◆ **STUDY QUESTIONS**:
1. In the text about the movie Alien, turn the paragraph beginning "The communication technology used in the film" into a short bulleted list that keeps its main facts.
2. According to the text about the movie Alien, why is it easy to imagine a human also ignoring the quarantine procedure? Answer in one to three sentences.
3. In the text about the movie Alien, how long is the quarantine period for crew members who leave the ship?

◆ **TEXT FOR ANALYSIS**:
====================
The only things stated to be crimes in Alien are violations of company law. Weyland-Yutani's arguably murderous actions are certainly unethical, but as they function as the government for the purposes of the movie, we have to presume that nothing they do is criminal.
Errors / Failures / Risks
"There is a clause which states 'Any systematized transmission indicating intelligent origin must be investigated ... on penalty of total forfeiture of shares.''
"If we let it in, the ship could be infected. You know the quarantine procedure - 24 hours for decontamination.'"
"He could die. Open the hatch.'
"We break quarantine, we could all die.'"
Technology is seen by the crew as a source of safety - Ripley often asks questions of Mother (whose name is another indication of this perceived trust), and climbs into a space suit to confront the Alien in the final scene of the movie. But, throughout the film, technology betrays them, or is breached by the Alien. This failure is illustrated in an early scene, where the Alien’s acidic blood nearly breaches the hull of the Nostromo, and does manage to eat through a space suit - the very structures built to protect the crew cannot stand up to the primal, organic force of the Alien.
The communication technology used in the film is shown to fail - the crew members sent to investigate the signal lose contact with the Nostromo when they approach the Alien’s eggs. Long range communication technology is also shown to be weak in comparison to the vastness of space - if you become stranded, all you can do is send out a distress signal and hope someone will come within close enough range to detect it and pick you up. Weylan Yutani has implemented a policy concerning this - if your ship picks up a distress signal, failure to investigate it is a serious crime - but if nobody detects your signal, you remain isolated and lost.
Another failsafe that is shown to fail is the 24 hour quarantine period that all crew members who leave the ship are required to undergo in order to prevent contamination. Like most modern security breaches, the weak link was internal, and this policy is ignored. The android Ash violates this procedure with malicious motivations, but it is easy to imagine a human ignoring it in similar circumstances out of compassion, especially as it seems there is no way to administer basic medical aid or life support without breaching quarantine.
The consistent failure of technology to protect the lives of the crew highlights the social climate of the late 70s during which the movie was filmed. The overwhelming technological and corporate presence instilled paranoia in all those who felt it, as they wondered what would happen when things went wrong.
Work and Wealth
Despite living in a world filled with AIs and robots so advanced they are indistinguishable from humans, the world of Alien still has a need for humans to be employed in blue collar jobs.
Though they retain their employability, the characters of movie certainly do not trust their employers. Their dialogue early in the film illustrates that - before the Alien is introduced and they begin fighting for their lives - their greatest concern is fighting for their paychecks. Despite the fact that - as Ripley assures the crew members - they are guaranteed by law to get fair compensation for their work, they clearly remain distrustful of Weyland Yutani.
====================
◆ **EXCERPTED RECORDS**:
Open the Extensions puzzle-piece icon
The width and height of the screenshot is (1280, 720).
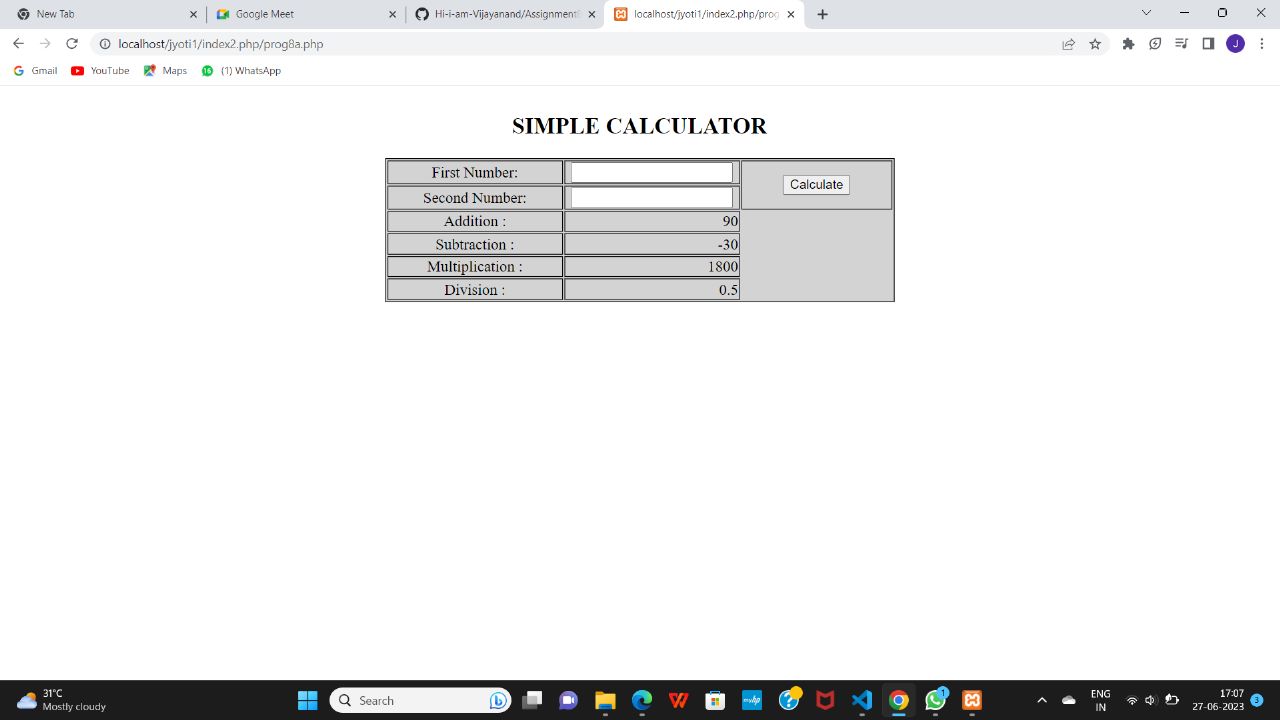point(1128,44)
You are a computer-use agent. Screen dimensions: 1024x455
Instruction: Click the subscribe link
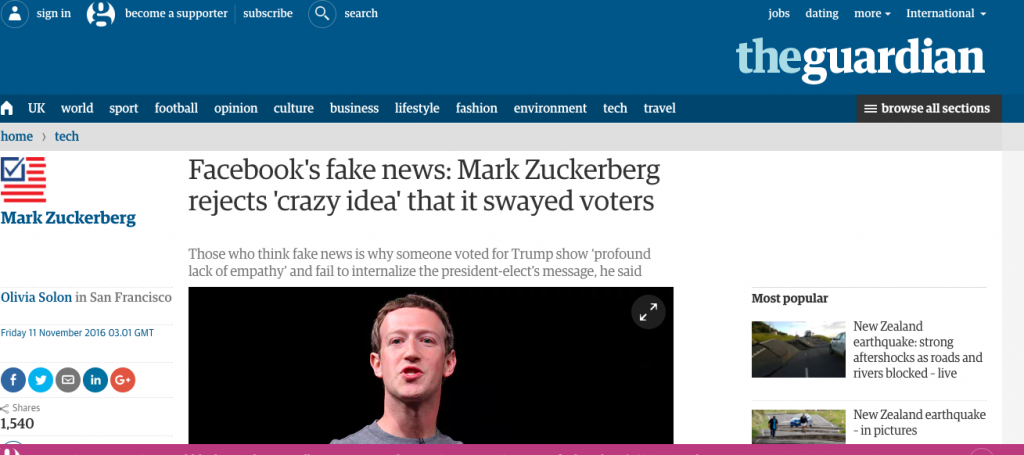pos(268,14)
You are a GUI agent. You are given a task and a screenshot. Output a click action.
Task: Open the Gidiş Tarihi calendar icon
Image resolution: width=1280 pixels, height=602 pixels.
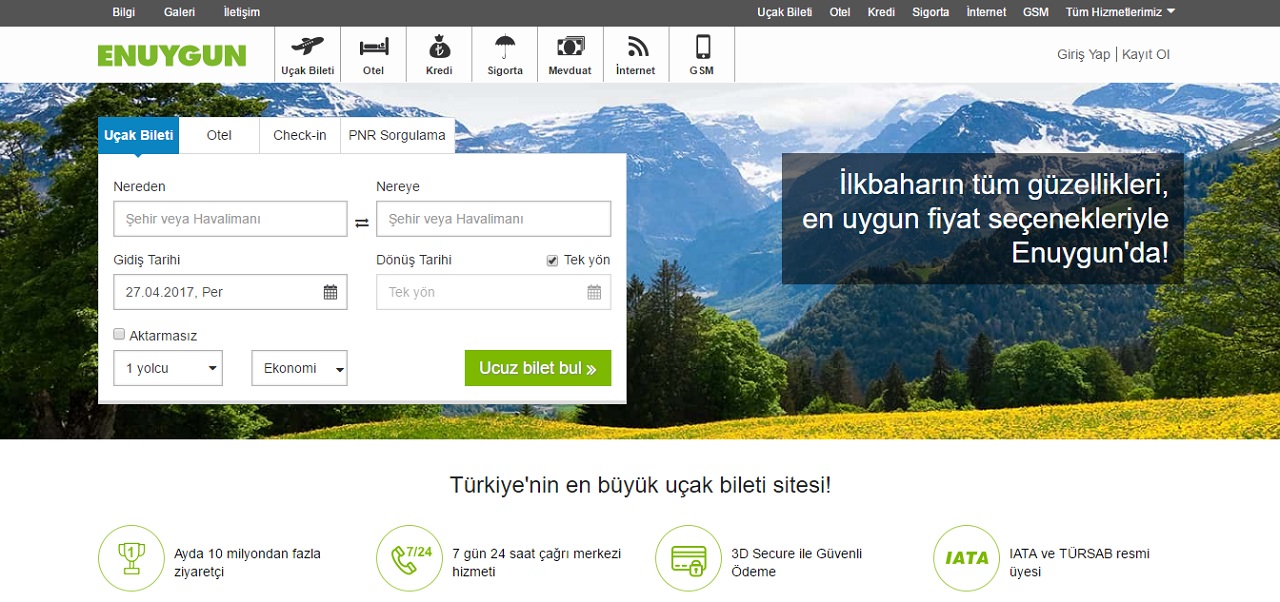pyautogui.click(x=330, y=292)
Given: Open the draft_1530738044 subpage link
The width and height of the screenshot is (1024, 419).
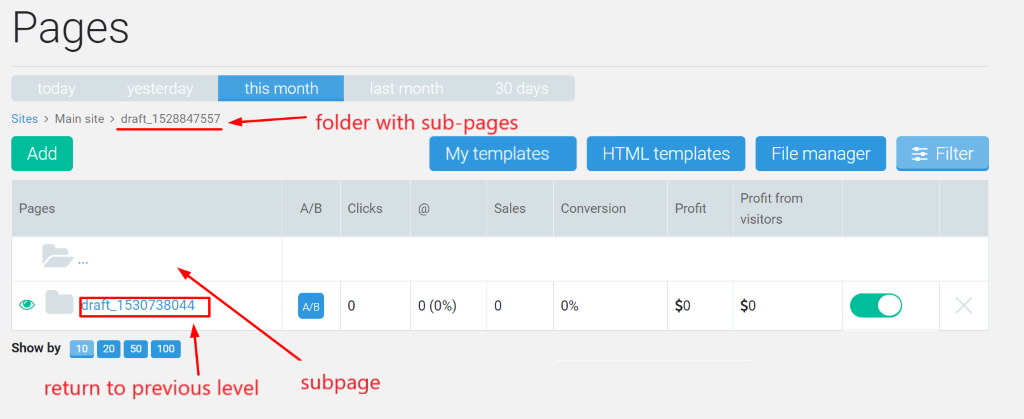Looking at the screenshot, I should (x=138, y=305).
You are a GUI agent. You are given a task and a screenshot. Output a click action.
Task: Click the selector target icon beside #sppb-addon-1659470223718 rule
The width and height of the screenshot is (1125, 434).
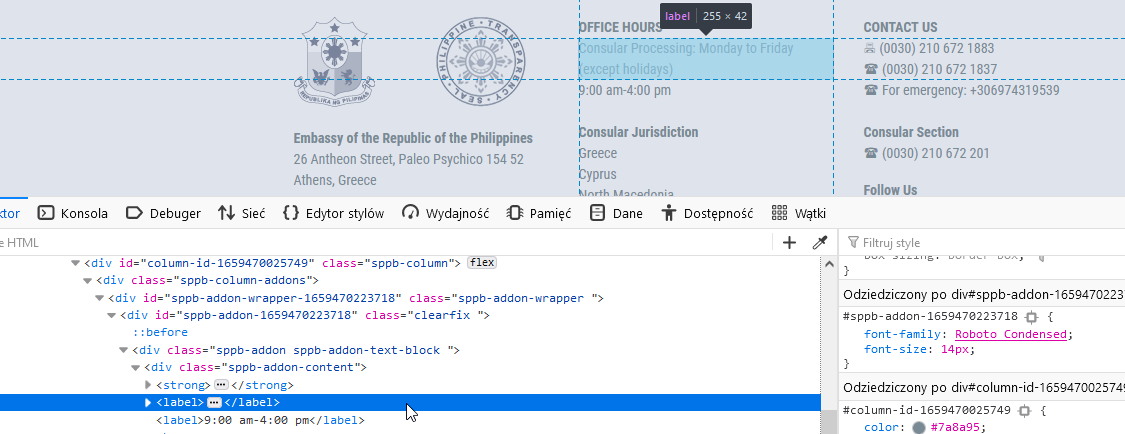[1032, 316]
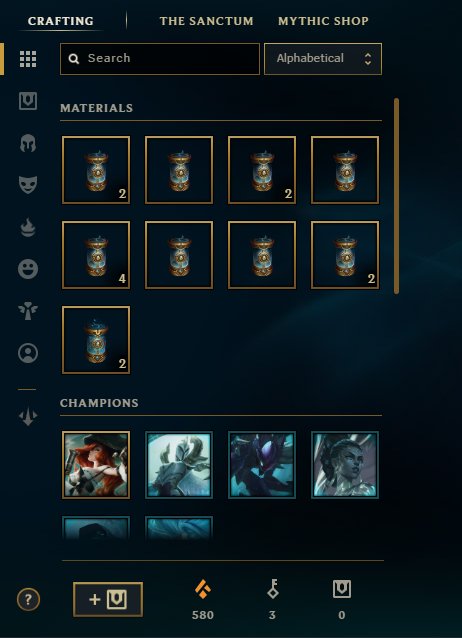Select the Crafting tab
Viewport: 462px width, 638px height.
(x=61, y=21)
====================
◆ **REPLIES**:
1.
- Communication technology in the film fails: the crew members sent to investigate the signal lose contact with the Nostromo when they approach the Alien's eggs.
- Long-range communication is weak compared to the vastness of space. A stranded ship can only send a distress signal and hope someone comes close enough to detect it.
- Weyland-Yutani's policy makes failing to investigate a distress signal a serious crime.
- If nobody detects the signal, the stranded crew stays isolated and lost.

2. A human might break quarantine out of compassion. This is especially likely because there seems to be no way to give basic medical aid or life support without breaching quarantine.

3. 24 hours.